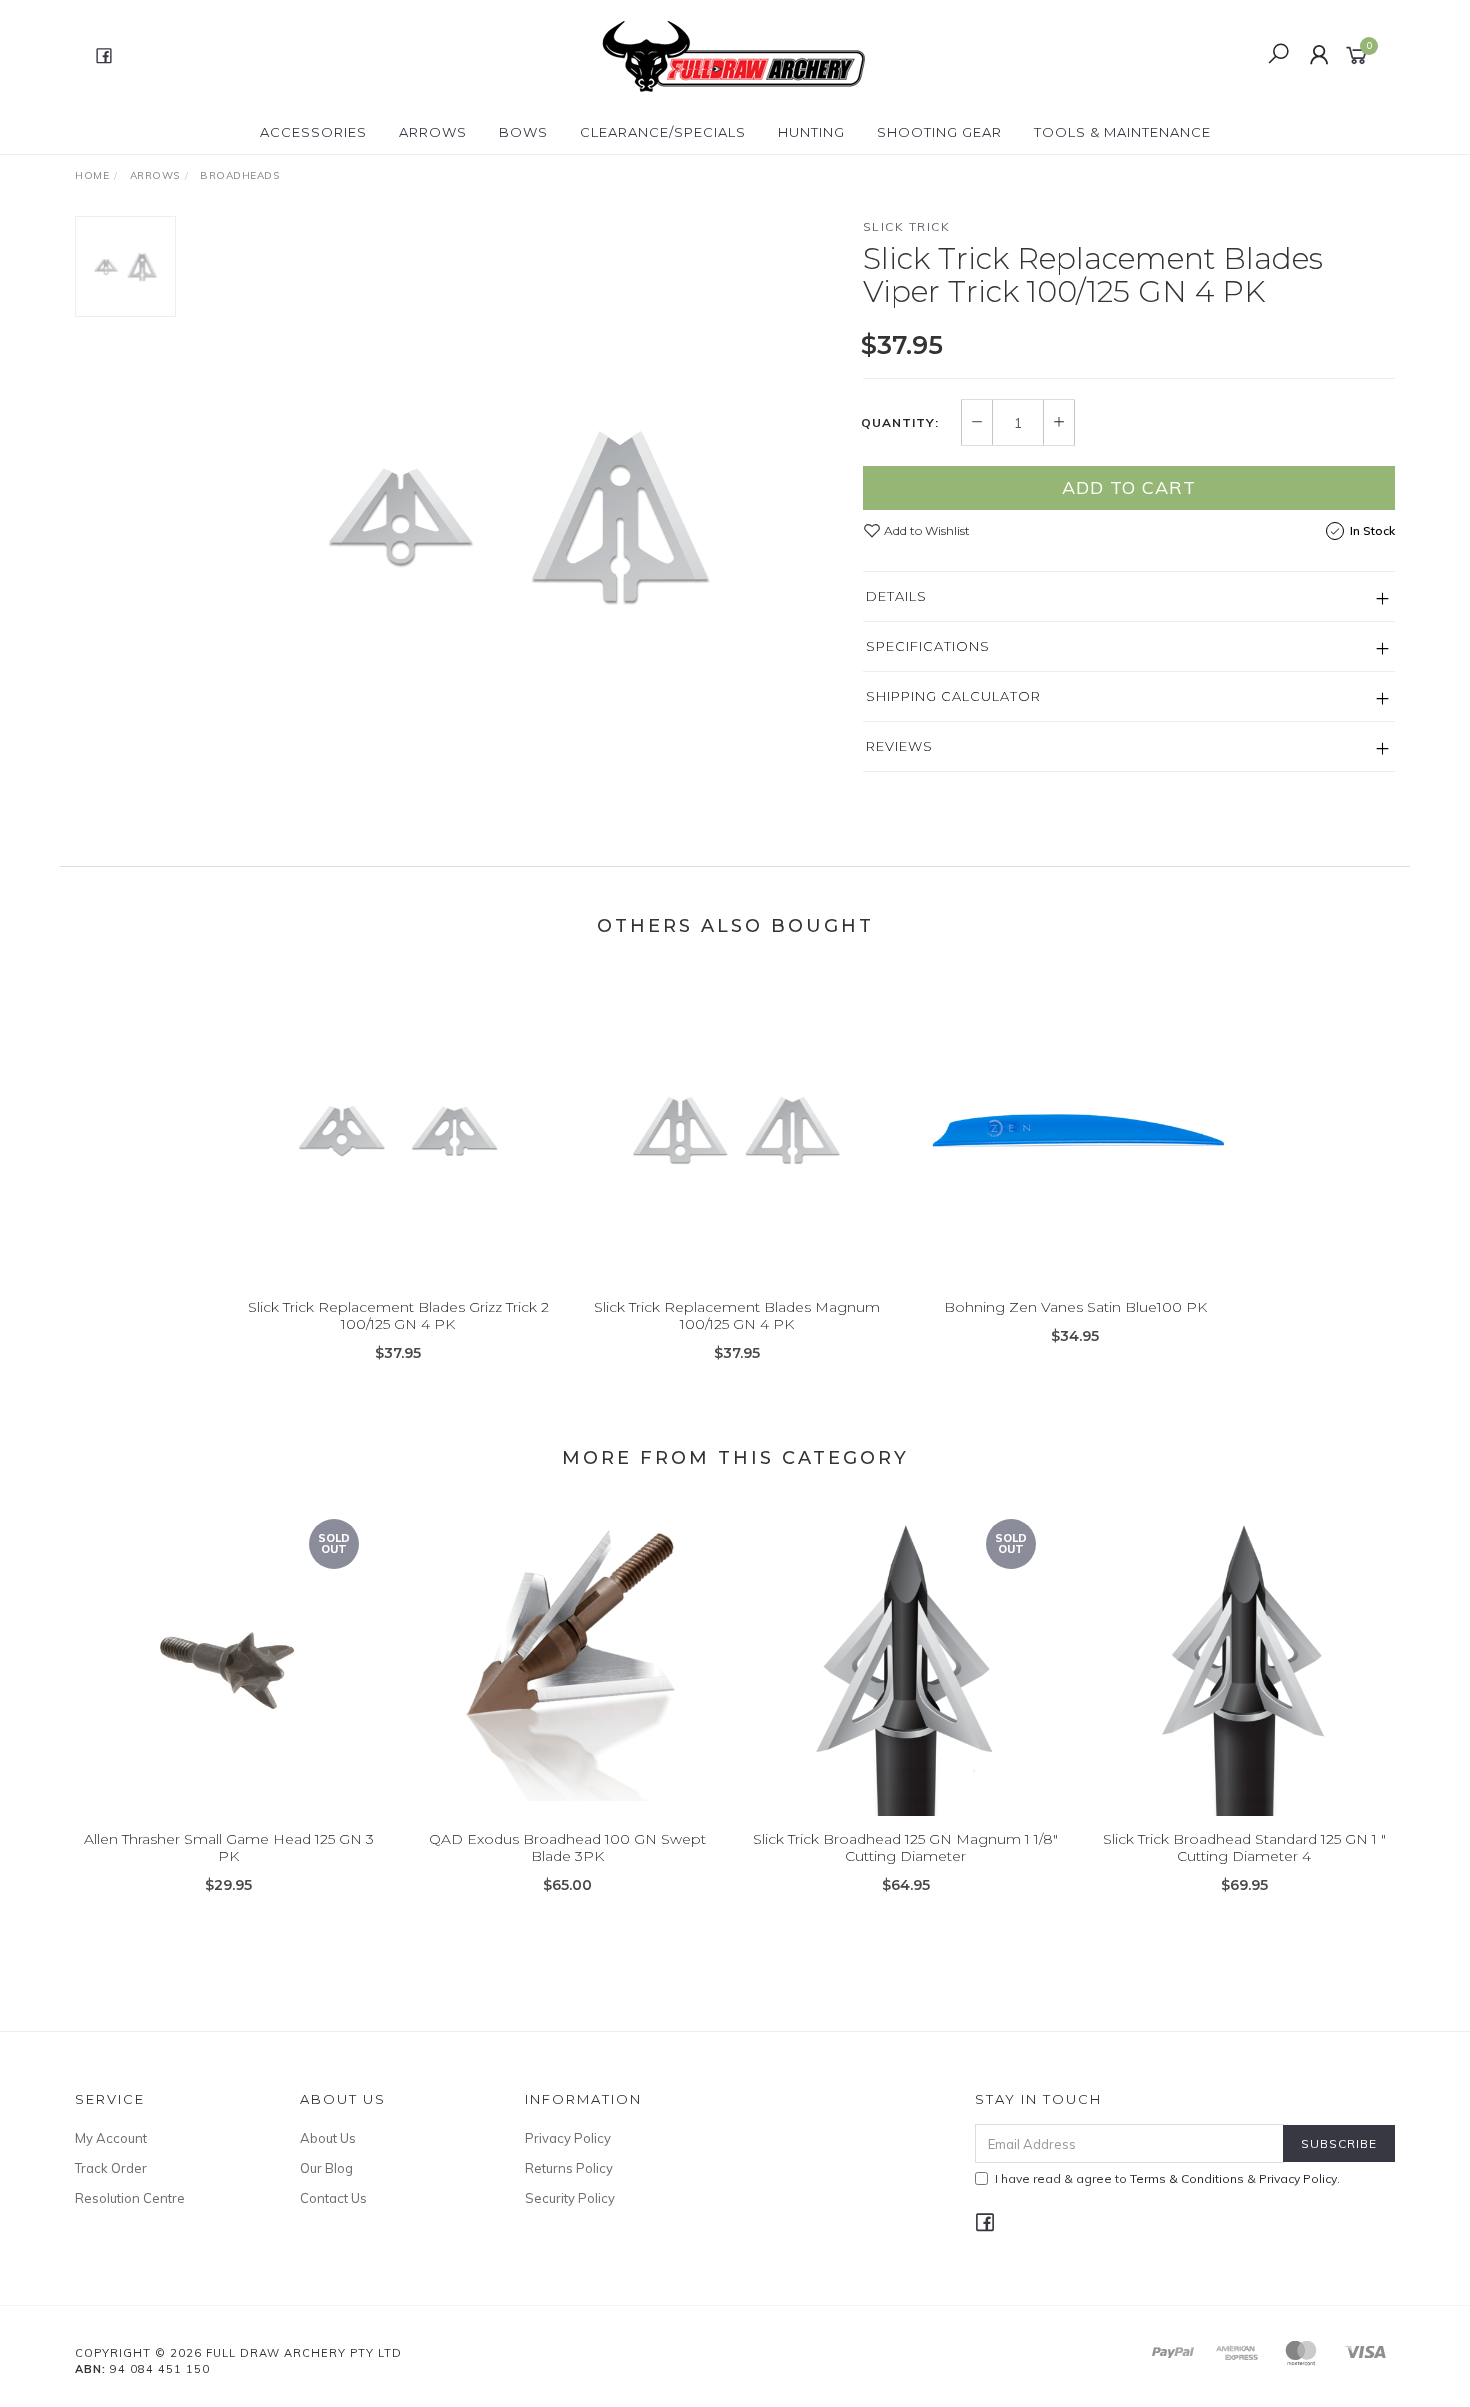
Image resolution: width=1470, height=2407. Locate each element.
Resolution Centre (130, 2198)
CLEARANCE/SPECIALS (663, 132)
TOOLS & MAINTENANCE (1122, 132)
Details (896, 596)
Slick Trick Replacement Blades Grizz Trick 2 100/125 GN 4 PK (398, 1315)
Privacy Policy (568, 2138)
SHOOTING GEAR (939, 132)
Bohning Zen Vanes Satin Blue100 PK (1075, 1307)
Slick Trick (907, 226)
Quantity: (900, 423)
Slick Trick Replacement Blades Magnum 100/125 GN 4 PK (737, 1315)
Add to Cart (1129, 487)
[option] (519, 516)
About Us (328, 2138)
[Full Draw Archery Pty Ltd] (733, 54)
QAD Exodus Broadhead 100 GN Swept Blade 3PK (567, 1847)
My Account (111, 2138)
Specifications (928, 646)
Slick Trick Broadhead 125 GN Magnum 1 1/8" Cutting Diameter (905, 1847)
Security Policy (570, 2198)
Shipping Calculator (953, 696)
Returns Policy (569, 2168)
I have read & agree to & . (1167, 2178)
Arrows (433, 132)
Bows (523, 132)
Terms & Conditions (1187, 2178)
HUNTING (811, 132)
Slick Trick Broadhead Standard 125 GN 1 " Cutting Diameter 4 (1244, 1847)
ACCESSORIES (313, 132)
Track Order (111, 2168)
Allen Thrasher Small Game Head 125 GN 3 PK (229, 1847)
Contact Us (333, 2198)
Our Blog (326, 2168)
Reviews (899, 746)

= = =

* **AIM OF THE EXERCISE**
An exact copy of the lines from the one with "Track Order (111, 2168)" to the final line of the entries is all that the answer should hold.

* **ANSWER BOX**
Track Order (111, 2168)
Allen Thrasher Small Game Head 125 GN 3 PK (229, 1847)
Contact Us (333, 2198)
Our Blog (326, 2168)
Reviews (899, 746)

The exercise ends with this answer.